Speaking on the BBC 2 Newsnight programme last night, Edi Rama, said that he had become motivated to speak out because of ‘all kind of crazy’ words being thrown in the air. He suggested that the word ‘invasion’, as used by the home secretary, was the ‘peak’.
Edi Rama, a former professional basketball player, has been president of Albania since 2013. He has been Chairman of the country’s socialist party since 2005.
Mr Rama said, “It doesn’t come for good. This kind of language is not a policy, is not a programme, is not a vision, is nothing but to but fuelling xenophobia and targeting, singling out community and practically going totally against the great British tradition of integrating the minorities. Britain was a role model in this and now is becoming like, I don’t know, like a madhouse”.
Continuing he said, “I’m a big admirer of the United Kingdom. I have friends that I’m privileged to have there, and I admire everything that Britain represents. But I really am disgusted about this kind of politics that at the end is doomed to fail”.
Yesterday the Albanian prime minister, who has won three elections in a row, had a meeting with UK foreign secretary James Cleverly.
Describing the meeting as ‘important’ and stating that the UK and Albania are ‘close allies’, Mr Cleverly tweeted in response, “We agree that we must break the business model of people smugglers who are putting lives at risk”.
However in signs that the meeting may have involved a frank exchange from the Albanian side, Mr Rama expressed his concern about the impact of the language being used on Albanians living in the UK.
He told Newsnight, “It’s about the climate that has been created, and it’s about finding scapegoats and blaming others.
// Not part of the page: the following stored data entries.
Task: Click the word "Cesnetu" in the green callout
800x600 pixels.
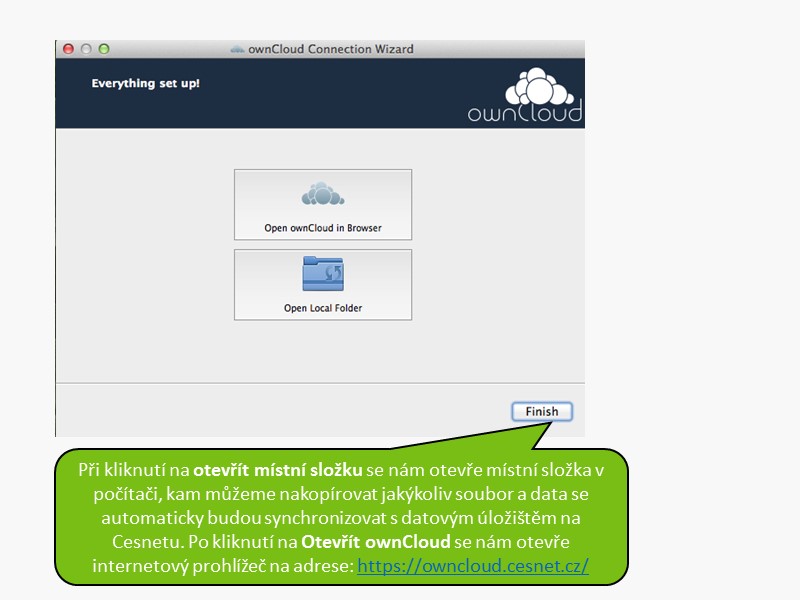Action: (x=146, y=542)
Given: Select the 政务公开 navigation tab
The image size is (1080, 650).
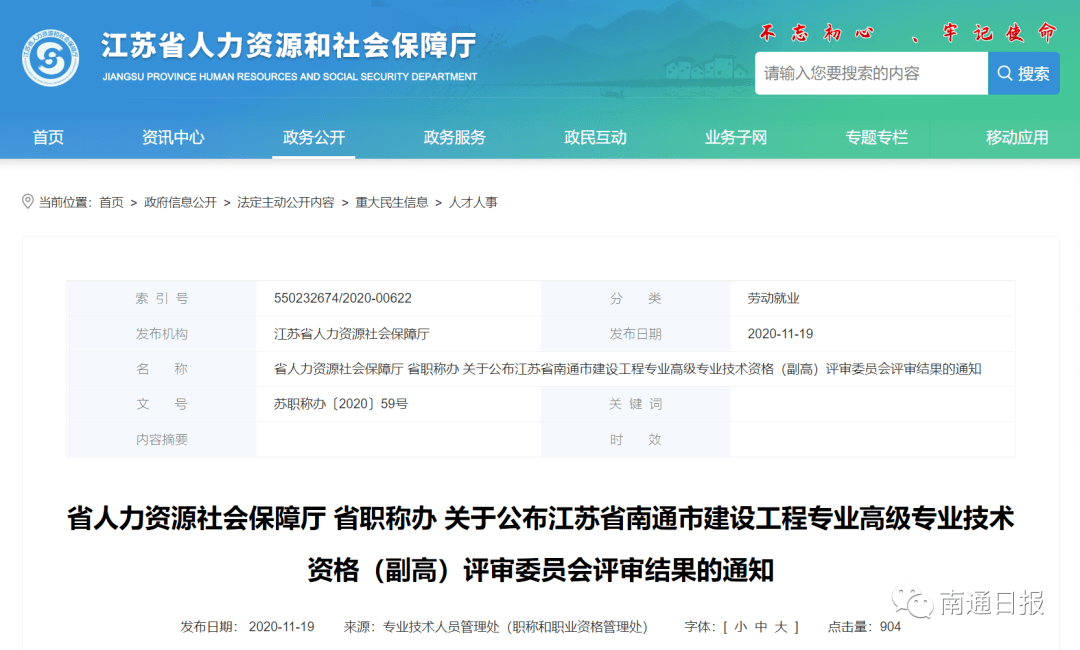Looking at the screenshot, I should click(x=314, y=138).
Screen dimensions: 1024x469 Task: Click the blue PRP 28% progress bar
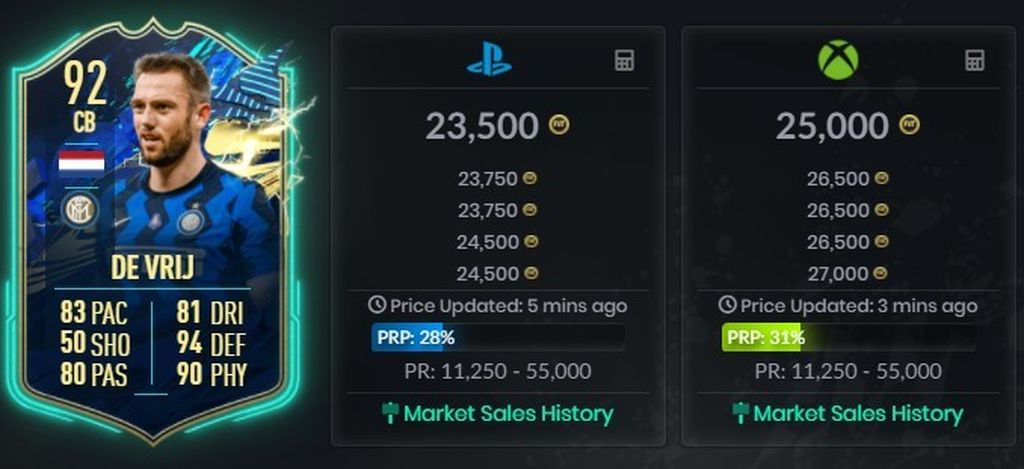tap(499, 338)
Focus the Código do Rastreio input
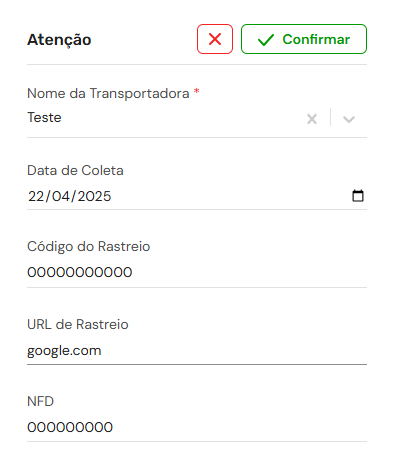402x470 pixels. point(197,272)
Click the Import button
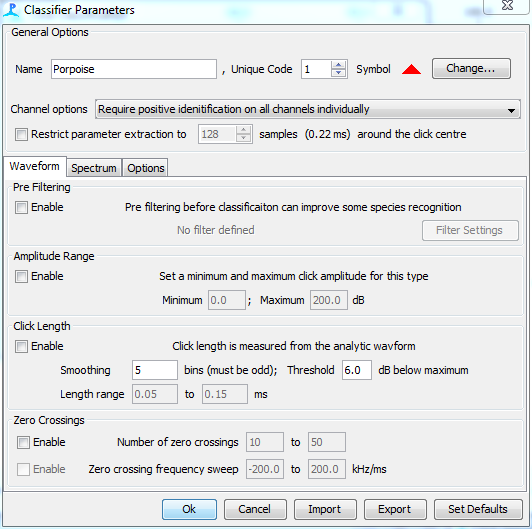Image resolution: width=532 pixels, height=529 pixels. pyautogui.click(x=325, y=509)
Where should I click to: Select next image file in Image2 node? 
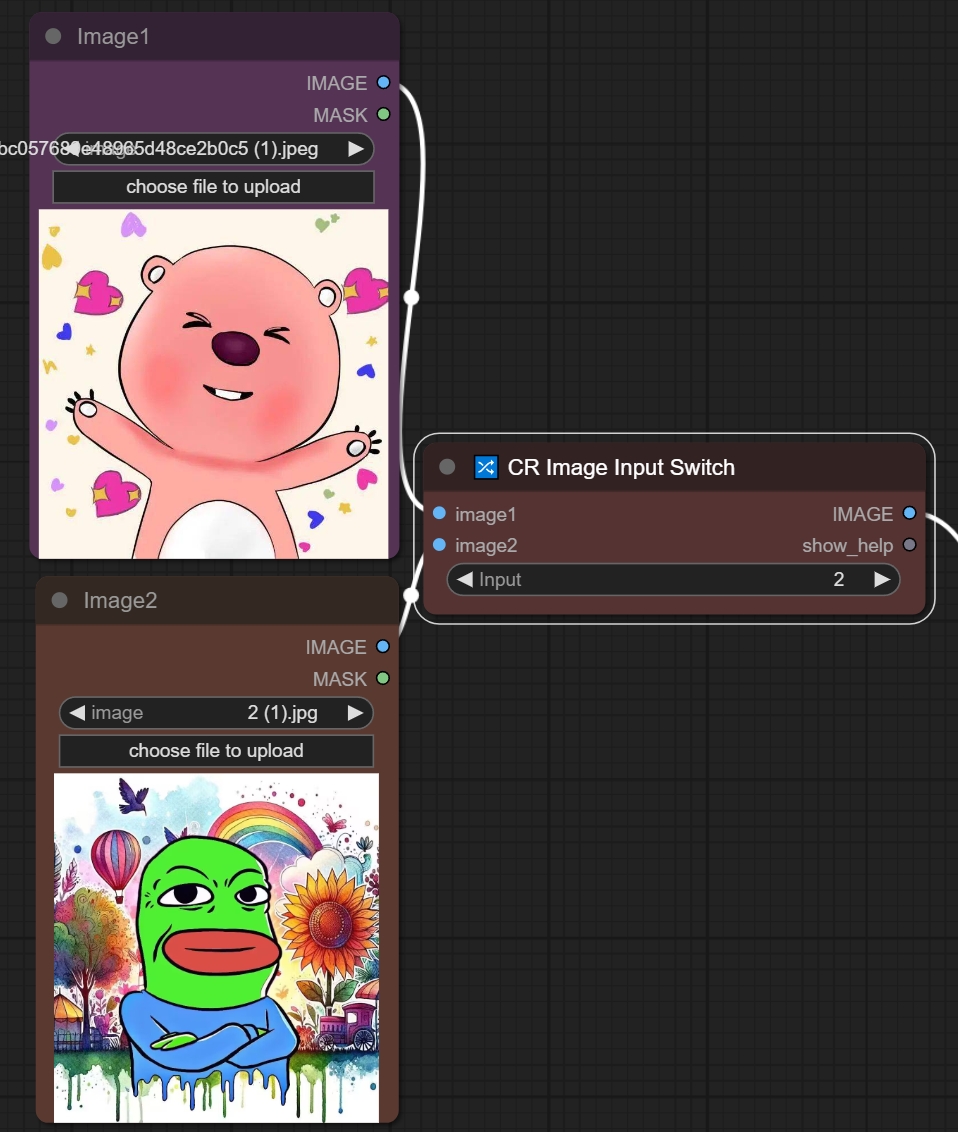[355, 713]
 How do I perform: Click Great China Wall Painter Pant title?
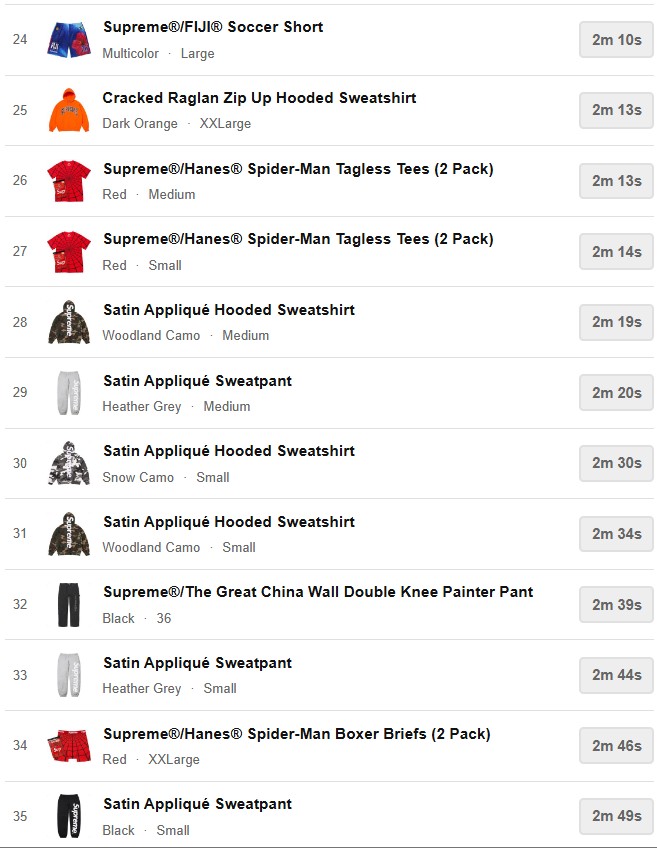[x=318, y=592]
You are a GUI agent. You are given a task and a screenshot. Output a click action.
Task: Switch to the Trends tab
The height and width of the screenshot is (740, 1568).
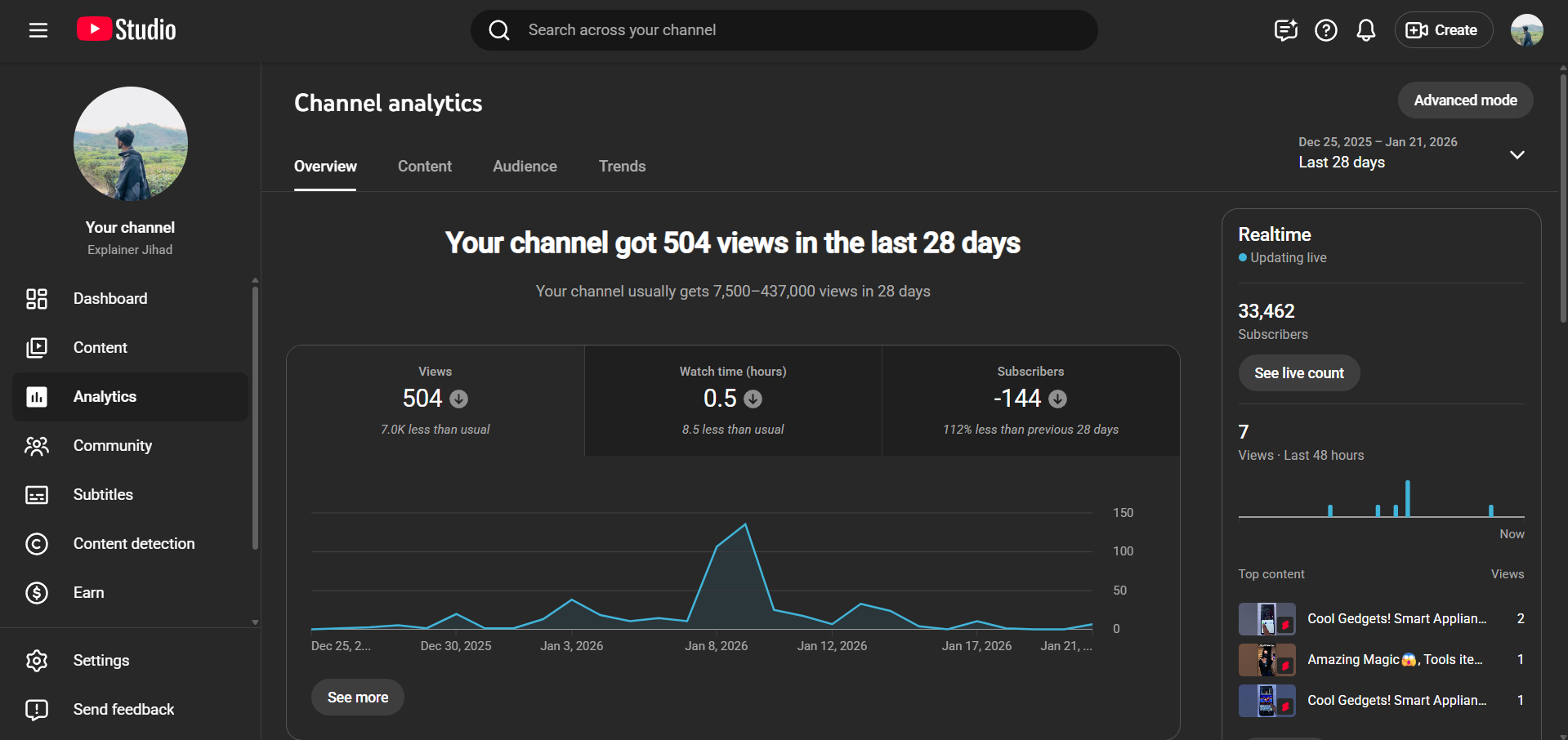pos(622,167)

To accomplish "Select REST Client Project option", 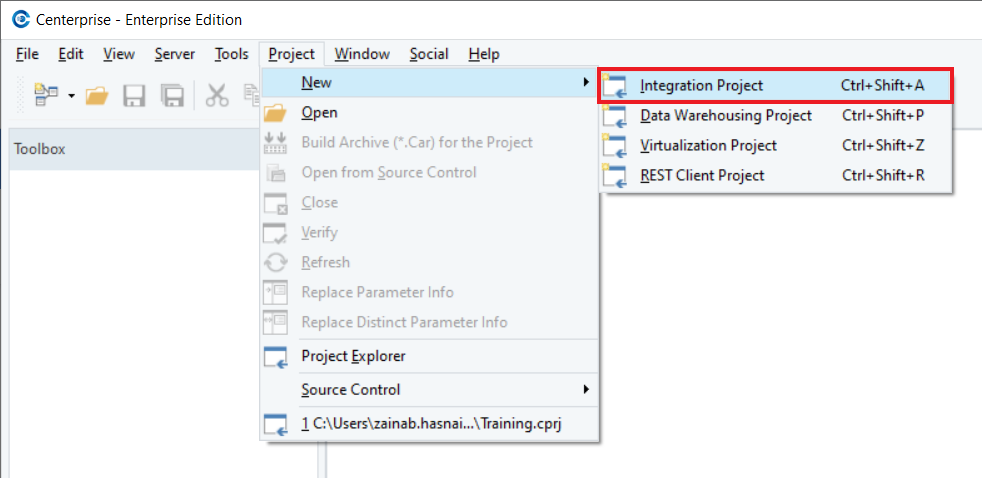I will tap(702, 176).
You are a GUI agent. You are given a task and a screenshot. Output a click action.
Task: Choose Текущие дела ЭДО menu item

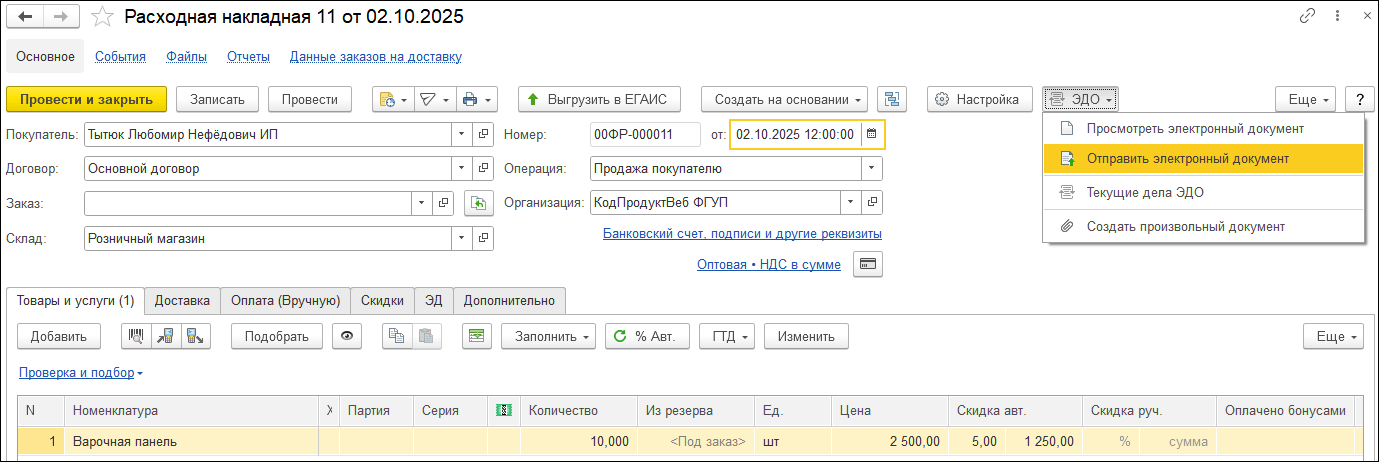click(x=1144, y=192)
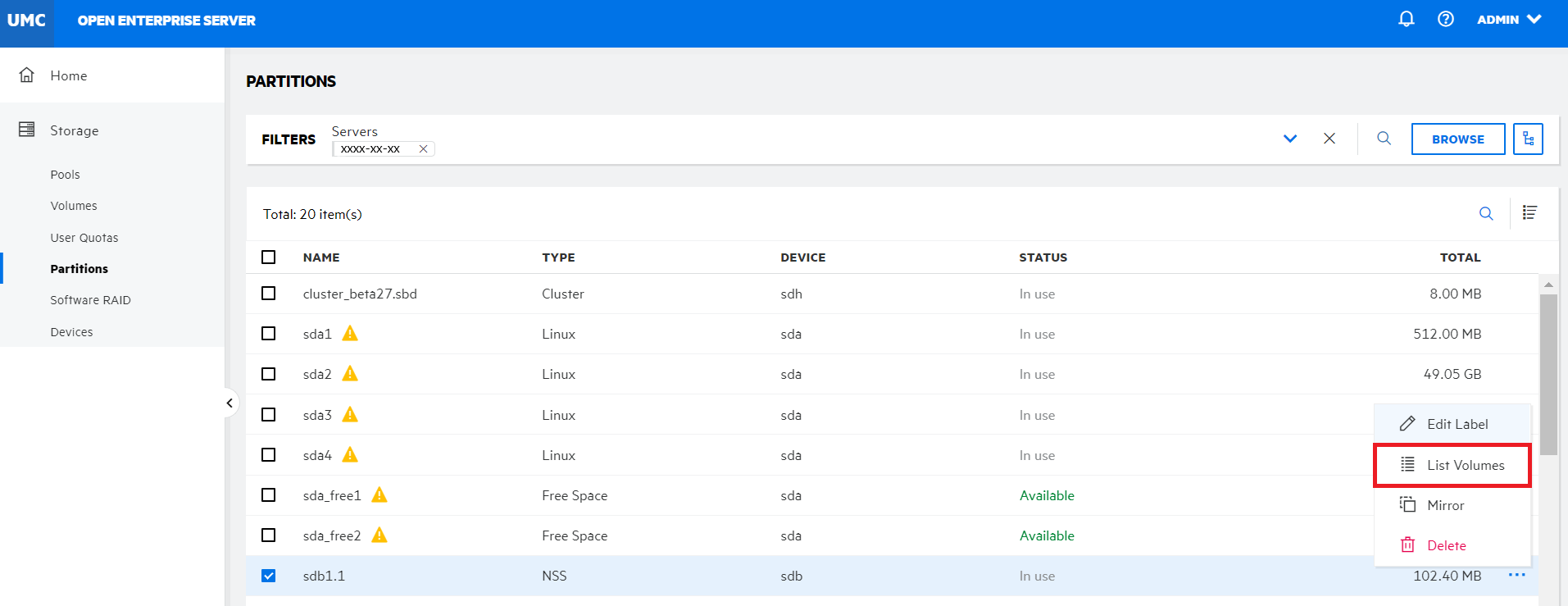Click the table vertical scrollbar thumb
The image size is (1568, 606).
click(1548, 374)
While it’s very obvious even from Tirana, which is not so near to London, that it’s about failed policies, it’s not about Albanians or aliens or gangsters, but it’s about failed policies on borders and on crime“.
The UK Border force indicated earlier this week that some 12,000 Albanians have crossed the Channel by small boat since the start of this year. 10,000 of this number have been described as ‘single adult males’, a number which has been equated to over one percent of the young male population of the country.
With many Albanians coming to the UK do so on the grounds of the ‘Modern Slavery Act’ introduced by Theresa May, Mr Rama likened the migration flow to that seen in the UK.
Defending his country, and the reason for people travelling, Mr Rama said, “The reason is exactly in the same place where young British kids from Britain, remote, remote areas and outskirts find the need and the push to leave their home, to leave their village, to live their very, very grey and hopeless areas, and to come to London. Albania has more hope then.”
Mr Rama’s intervention come as the government remains under pressure in relation to the number of people being housed at its Manston processing centre in east Kent.
With 3,500 people being housed at the centre, well in excess of its 1,600 capacity, the immigration minister, Robert Jenrick, confirmed that the government has now received an initial contact for judicial review in relation to Manston.